Code for Correlation Matrix


In [5]:
corrMatrix = np.empty([r,r])
for i in range(0,r):
    for j in range(0,r):
        results = np.corrcoef(X[i,:],X[j,:])
        corrMatrix[i,j] = results[1,0]

plt.figure(figsize=(7,7))
plt.imshow(corrMatrix)
plt.title('Correlation of Synaptic Diversity Normalized dataset')
plt.colorbar()
plt.show()

diagonal = corrMatrix.diagonal() * np.eye(corrMatrix.shape[0])
offDiagonal = corrMatrix - diagonal
detDiag = np.linalg.det(diagonal)
detOffDiag = np.linalg.det(offDiagonal)

plt.figure(figsize=(7, 7))
plt.imshow(diagonal)
plt.title('Determinant of Diagonal of Synaptic Diversity Normalized dataset')

plt.show()

plt.figure(figsize=(7, 7))
plt.imshow(offDiagonal)
plt.title('OffDiagonal Determinant of Synaptic Diversity Normalized dataset')

plt.show()

print "Ratio of on- and off-diagonal determinants: " + str(detDiag / detOffDiag)

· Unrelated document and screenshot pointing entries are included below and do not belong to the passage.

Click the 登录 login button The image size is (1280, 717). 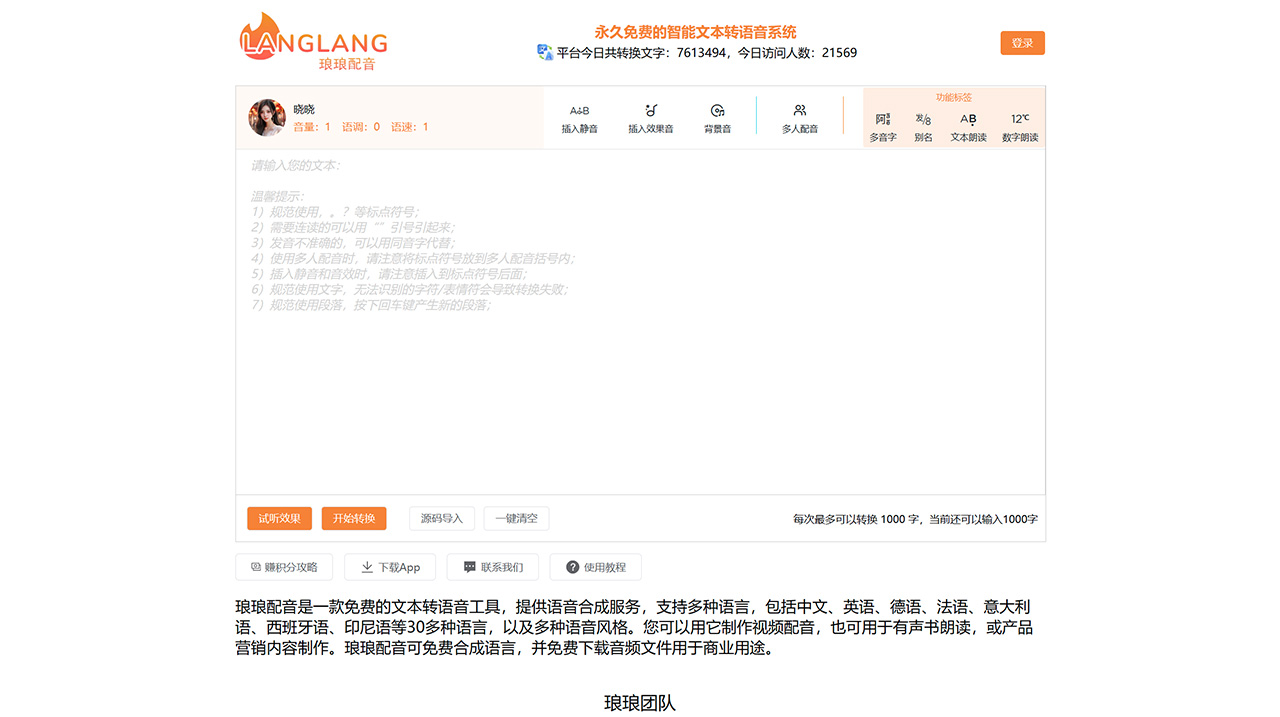[x=1022, y=43]
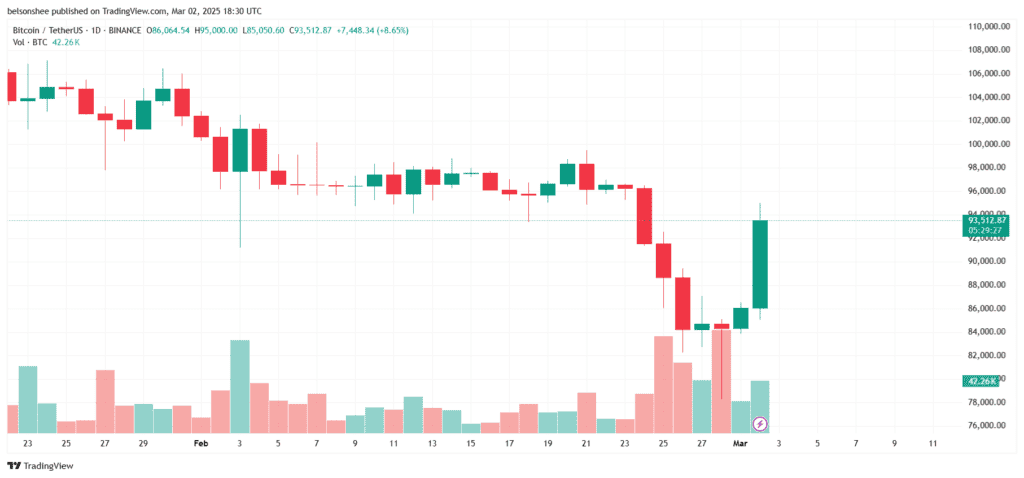Click the TradingView text wordmark
This screenshot has height=478, width=1024.
pyautogui.click(x=48, y=466)
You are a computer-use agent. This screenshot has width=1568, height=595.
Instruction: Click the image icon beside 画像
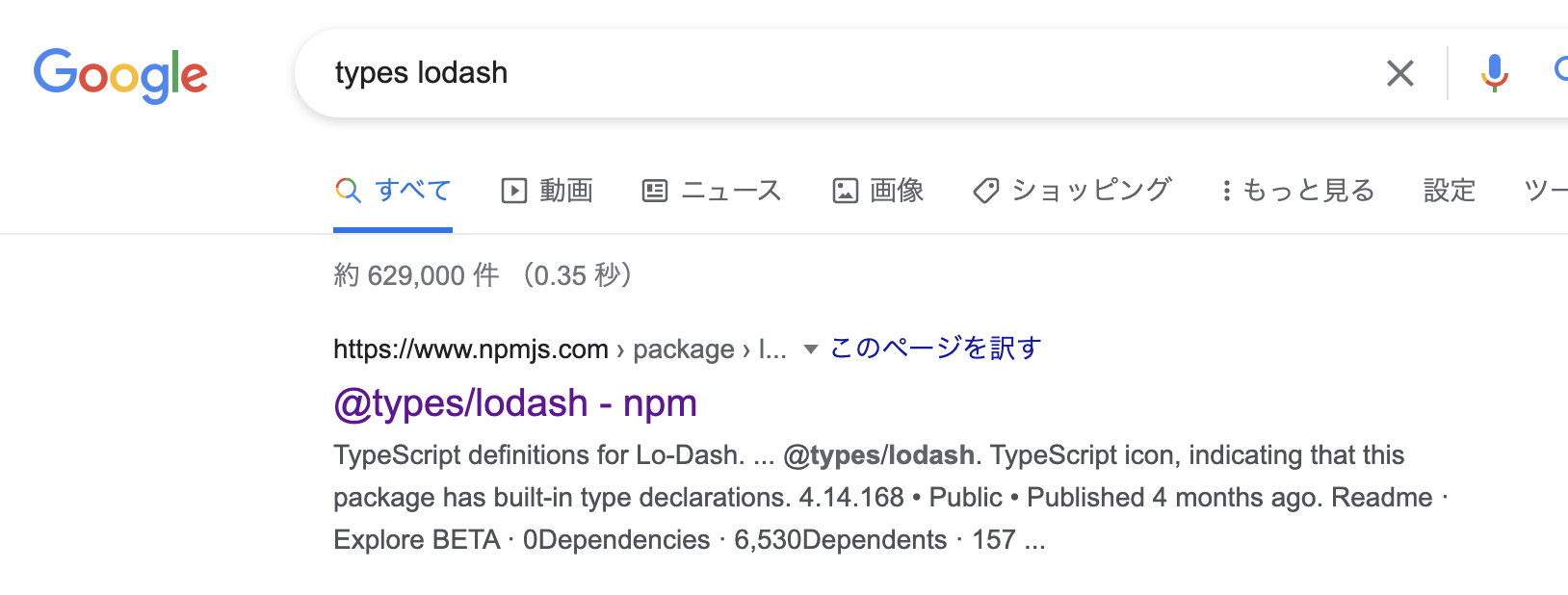pyautogui.click(x=845, y=190)
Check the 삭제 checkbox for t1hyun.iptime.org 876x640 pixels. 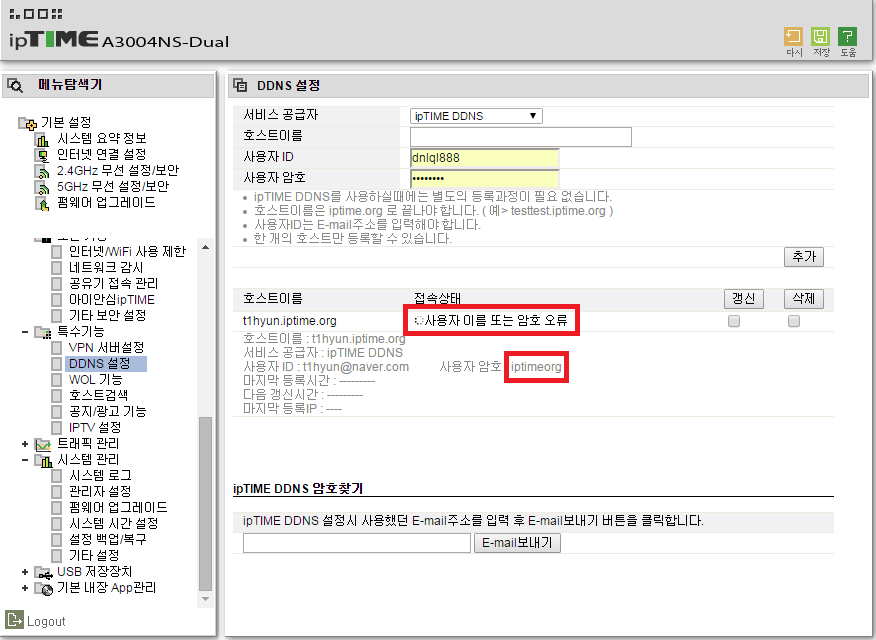(794, 321)

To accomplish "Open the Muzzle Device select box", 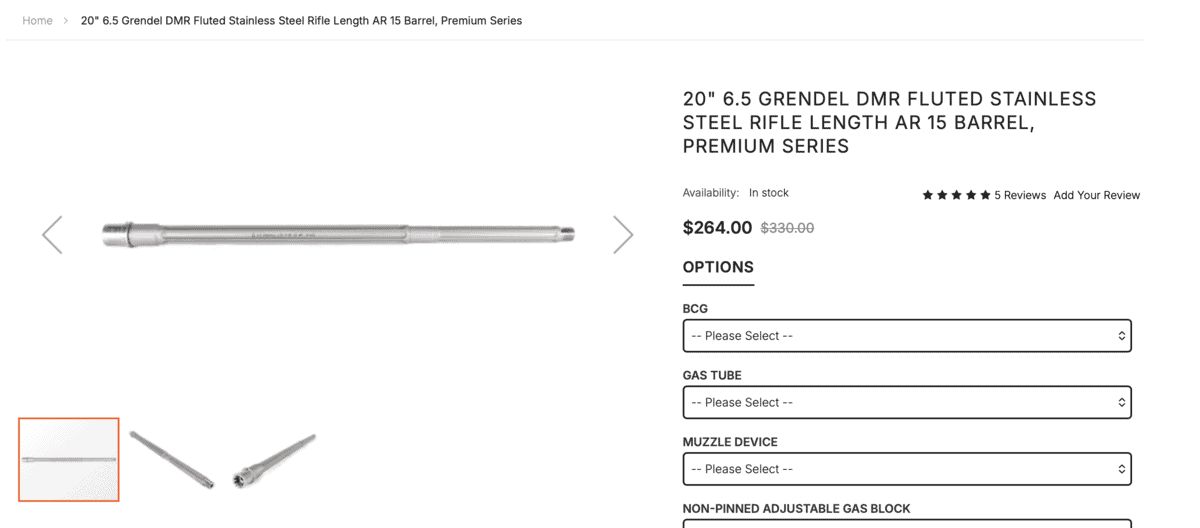I will pos(907,469).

Ratio of on- and off-diagonal determinants: -297.850882663

Find Optimal Number of Clusters


In [26]:
import sklearn.mixture
i = np.linspace(1,10,10,dtype='int')
print i
bic = np.array(())
for idx in i:
    print "Fitting and evaluating model with " + str(idx) + " clusters."
    gmm = sklearn.mixture.GMM(n_components=idx,n_iter=1000,covariance_type='diag')
    gmm.fit(X)
    bic = np.append(bic, gmm.bic(X))
plt.figure(figsize=(7,7))
plt.plot(i, 1.0/bic)
plt.title('BIC')
plt.ylabel('score')
plt.xlabel('number of clusters')
plt.show()
print bic


[ 1  2  3  4  5  6  7  8  9 10]
Fitting and evaluating model with 1 clusters.
Fitting and evaluating model with 2 clusters.
Fitting and evaluating model with 3 clusters.
Fitting and evaluating model with 4 clusters.
Fitting and evaluating model with 5 clusters.
Fitting and evaluating model with 6 clusters.
Fitting and evaluating model with 7 clusters.
Fitting and evaluating model with 8 clusters.
Fitting and evaluating model with 9 clusters.
Fitting and evaluating model with 10 clusters.
[-95701.93275338 -97687.93156144 -98586.9013531  -98893.53505476
 -98734.60377313 -98939.78173009 -98494.66085697 -98344.55835624
 -98345.67609019 -98058.17894654]

Residuals (for different features trying to predict based on glutamatergic label)


In [25]:
import scipy.stats as ss

labels = realData[3]
numSubject = len(labels)
thresholdReal = np.mean(labels)
Y= [(i > thresholdReal) for i in labels]
y = Y[0:1000]
y = np.array(y)

def comp_value(m, c, data):
    return m.T*data + c

for q in range(1,24):
    vals = ss.linregress(X[:,q], y)
    m = vals[0]
    c = vals[1]
    resi = np.array(())
    for idx, subj in enumerate(y):
        temp = comp_value(m, c, X[idx])
        resi = np.append(resi, subj - temp)
    plt.figure(figsize=(7,7))
    plt.scatter(X, resi)
    plt.title('Residual assignment error')
    plt.xlabel('Feature' + str(q))
    plt.ylabel('error')
    plt.show()


Conclusions:

  1. Our features are not independently distributed since there are many offdiagonal correlations that are highly correlated according to matrix.
  2. Our features are not identically distributed since there are more than 1 clusters according to the GMM fitting model.
  3. Residuals indicate that our classifier fails pretty badly in general.